Problem to solve
When the line containing "Image resolution: width=759" appears in the data below, begin copying there and stop only after the line containing "Task: Click the Прослушать preview button".
Given data START
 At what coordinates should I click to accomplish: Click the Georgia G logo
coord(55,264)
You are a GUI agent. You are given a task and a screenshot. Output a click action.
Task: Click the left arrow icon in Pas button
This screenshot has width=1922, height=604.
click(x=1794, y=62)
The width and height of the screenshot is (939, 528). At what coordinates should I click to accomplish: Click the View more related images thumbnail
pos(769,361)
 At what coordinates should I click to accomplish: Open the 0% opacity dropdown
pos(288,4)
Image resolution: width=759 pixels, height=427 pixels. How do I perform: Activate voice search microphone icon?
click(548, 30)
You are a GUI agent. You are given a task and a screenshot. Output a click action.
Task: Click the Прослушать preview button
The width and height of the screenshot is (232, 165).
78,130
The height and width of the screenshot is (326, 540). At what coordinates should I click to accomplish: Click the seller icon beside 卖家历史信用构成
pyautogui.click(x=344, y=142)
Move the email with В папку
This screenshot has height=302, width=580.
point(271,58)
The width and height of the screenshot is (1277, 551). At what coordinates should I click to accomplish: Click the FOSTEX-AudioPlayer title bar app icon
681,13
Given data END
Given data START
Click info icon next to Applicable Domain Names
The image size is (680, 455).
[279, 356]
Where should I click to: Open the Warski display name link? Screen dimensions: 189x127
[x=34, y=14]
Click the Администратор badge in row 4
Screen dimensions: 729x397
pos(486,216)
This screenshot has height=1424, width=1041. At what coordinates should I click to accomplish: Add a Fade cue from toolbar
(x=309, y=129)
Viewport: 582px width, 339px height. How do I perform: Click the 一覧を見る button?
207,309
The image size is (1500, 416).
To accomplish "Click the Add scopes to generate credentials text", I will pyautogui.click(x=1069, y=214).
Given data END
Answer
Image resolution: width=759 pixels, height=427 pixels. How do I perform: Activate voice search microphone icon?
click(548, 30)
You are a GUI agent. You are given a task and a screenshot. Output a click action.
Task: Click the Прослушать preview button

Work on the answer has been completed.